At uni I was talking with a French girl (of fond memory...yes, she is still alive I'm delighted to say.. just back home in France) and she told me that her observations were that many English people seemed to speak while hardly opening their mouths, especially men for some reason! I then began looking at speaking people's mouths after that to see if I could see this strange phenomenon, but it was only when I spoke with guys from the south of England that I could see some truth in it and that cute mademoiselle knew what she was talking about. I wonder why that is...why they don't open their mouths much I mean, not why she knew what she was talking about. That sounds convoluted but I've no time to alter this post right now.
Lidewij   Thursday, September 30, 2004, 19:45 GMT
I'm Dutch and have therefore attended "Dutch language classes". i don't know how language teaching is in other countries, but i can tell you my experiences. I attended a grammar school in the netherlands and got there lessons in English, German, french, latin and a few years greek, all obligatory for that type of school. At primary school i had started already with some simple english sentences. We were doing conversations about the weather, your family and your hobbies, no grammar was explained. At secondary school I had to learn about 50 words a week for english, besides in the first years a lot of grammar lessons, but also listening to CD's, reading english sentences in class with corrections for wrong pronunciation and tasks to write essays in english. They also learned me how to understand the meaning of a text or a speech without understanding the meaning of all the words. I learned to speak in english without feeling ashamed for making mistakes or speaking with a dutch accent. In the last 3 years I had english literature lessons, so i had to understand also a bit of the english spoken in the era of sheakspeare. I was not taught only to speak british english, but also confronted with scottish, australian, indian, american etc. english. to improve your speaking skills we also had some debates and presenations in english. Al lot of schools have also exchange programs with schools elsewhere in europe, so that you become aware of the need of understanding english if you want to communicate with people abroad. In my exam year I have read several texts from newspapers and youth magazines. Also 6 books, poetry and 1 shakespare book were obliged. Now, at university, I get college in english together with chineze students and a few international students from the rest of the world. Now I can expand my speaking skills. I'm not fluent in english and you're able to detect a dutch accent. I don't understand everything, but enough to read english scientific work. If I would like to speak english like a native, there is still a lot of work to be done.
grt. Lidewij
Damian   Thursday, September 30, 2004, 22:11 GMT

Thanks for your's very nice and well put together in excellent English. How did you interpret the Scottish variety of English?

**Tha' moorns nicht is Friday an' Ah hae a day off frae work, but Ah will still be thrang daein other things an' in the th'forenicht aam gonnae a party.

I've been to the Netherlands twice and loved it. Actually, I quite like the accent of Dutch people when they speak English and I think I can recognise it in much the same way as I can that of a French person speaking English.
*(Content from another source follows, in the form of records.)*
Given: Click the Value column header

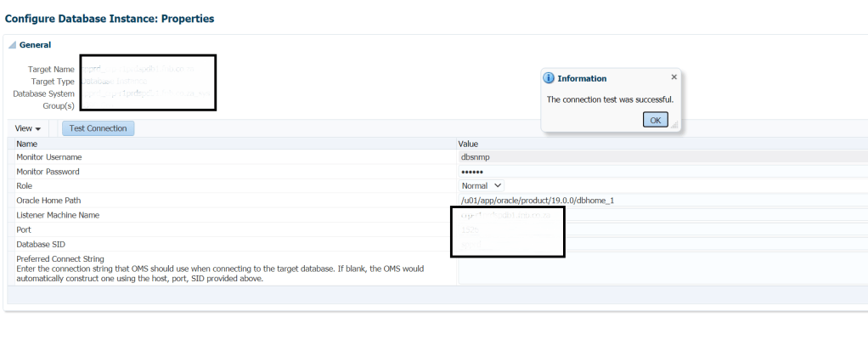Looking at the screenshot, I should pos(469,144).
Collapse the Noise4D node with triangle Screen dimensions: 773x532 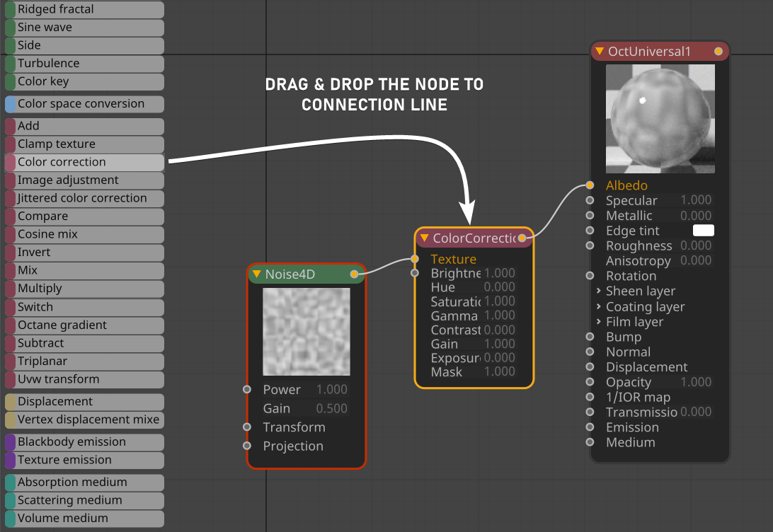(257, 274)
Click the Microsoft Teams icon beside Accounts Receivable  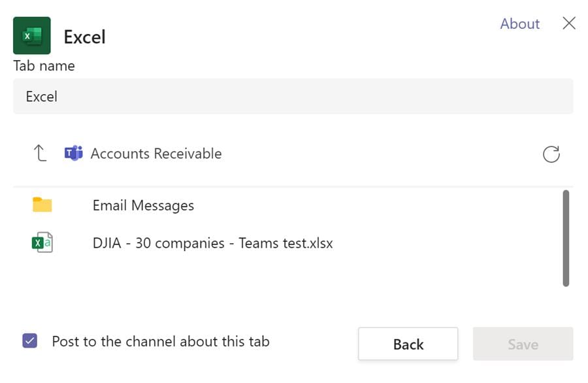73,153
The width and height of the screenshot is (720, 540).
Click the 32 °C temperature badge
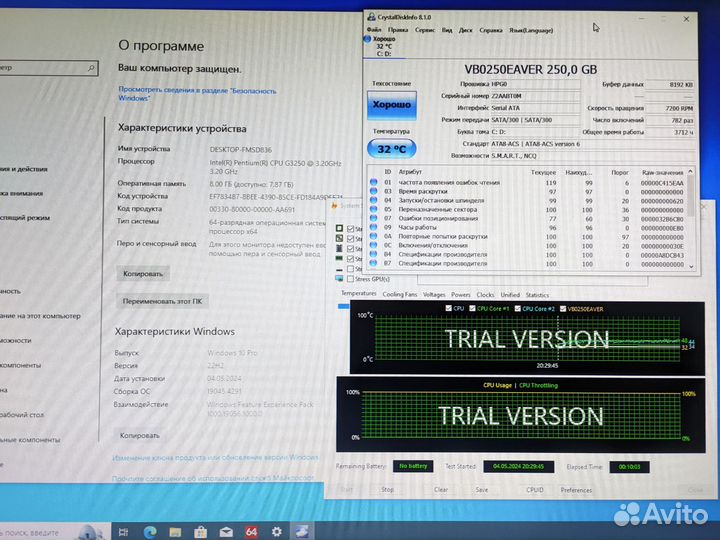[392, 148]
In between you is Belgium...I wonder if they sound more Dutch or more French when the speak English? That could be quite a wee conundrum as Belgium is bilingual more or less is it not?

**In case you are wondering....I said that tomorrow is Friday and I have a day off from work but I will still be busy doing other things and in the evening I'm going to a party.
Lidewij   Friday, October 01, 2004, 15:10 GMT
to be honest, I don't know if you have to call the flemish accent french or dutch. Definetely not french, flemish people are very proud of their own language. Flemish and Dutch are the same language, but with little difference in pronunciation. flemish is softer, without the sharp ch,g. I can distinguish flemish and dutch people very easliy because of the way they speak out certain vowels. I don't know if I would hear that difference when talking english. It depends on the english speaking skills of that particular person.
You scottish is understandable for me. I can extract from it that you're going to a party on friday instead of working. But please don't ask me to speak with a scotsman who's talking this way! That will be pretty difficult to understand. You always have to adapt yourself to the local dialect of english.
But I wonder, what languages are taught on british/american schools and at what level? French perhaps? Why is it so difficult for british people to learn foreign laguages?
grt Lidewij
Sanja   Friday, October 01, 2004, 15:29 GMT
I think it all depends on the education system. I had to learn a lot of English grammar at school, even in primary school, but we never had to read English literature and didn't have a chance to communicate in English and improve our spoken English skills. That's why most people here don't speak foreign languages, because if you don't practise you forget all those boring grammar rules they make you learn at school. You need a good education system, a lot of studying and a lot of practice in order to learn a foreign language that well. Now everyone has to learn English here, so maybe we will get better at it, but it takes a very long time to become as good as the Dutch or some other Europeans...LOL :)
Andrew   Friday, October 01, 2004, 15:32 GMT
In America the most popular foreign languages have always been French and Spanish, obviously due to our next-door neighbors. Though Spanish has far passed French in popularity due to the large amounts of immigrants we get from Latin America (many say it's become our second national language, like French in Canada and Belgium), and the fact that only Quebec speaks French in Canada, and while it's more polite to learn some of the local tongue if you're going there, a lot of people there also speak English. In Latin America, meanwhile, good command of English is not too often guaranteed.
Mxsmanic   Friday, October 01, 2004, 17:48 GMT
Speaking English requires far less articulatory tension and rounding of the lips than speaking French, and this is why English speakers seem to move their mouths less when speaking as compared to French speakers. It's not an illusion.
Nico   Sunday, October 03, 2004, 04:29 GMT
I completely agree with Mxsmanic. The most common vowel (by far) in English is the famous schwa (all unstressed vowels can be assimilated to one). And you know that the schwa is the sound of the completely relaxed mouth, when you don't articulate at all and simply breathe out. So yes, English is the language that requires less tension in the mouth, less 'muscle effort'.
Adam   Sunday, October 03, 2004, 09:25 GMT
Damian Thursday, September 30, 2004, 07:57 GMT
To "Welsh" means running away from a debt. It can also be spelt "Welch" but only rarely. It's historical when Wales was separate from the ancient kingdoms of England and Offa, King of Mercia (much of present day western England bordering Wales) built a dyke in the 8th century (still there today) as a defence against the Welsh, who used to storm the borders and raid the English and steal from them then run back into Wales. Welshmen are called Taffy, just as Scots are called Jock. It's from those early days and the border raids the English created the verse:
Taffy was a Welshman, Taffy was a thief
Taffy came to my house and stold a piece of beef

I don't know if the Welsh have a nickname (offensive or otherwise) for the English, in the same way as we use Sassenach. I will try and check it out.
The Welsh call the English "Sais", singular and plural, which is Welsh for "Saxon", in the same way that "Sassenach" is Scottish Gaelic for "Saxon."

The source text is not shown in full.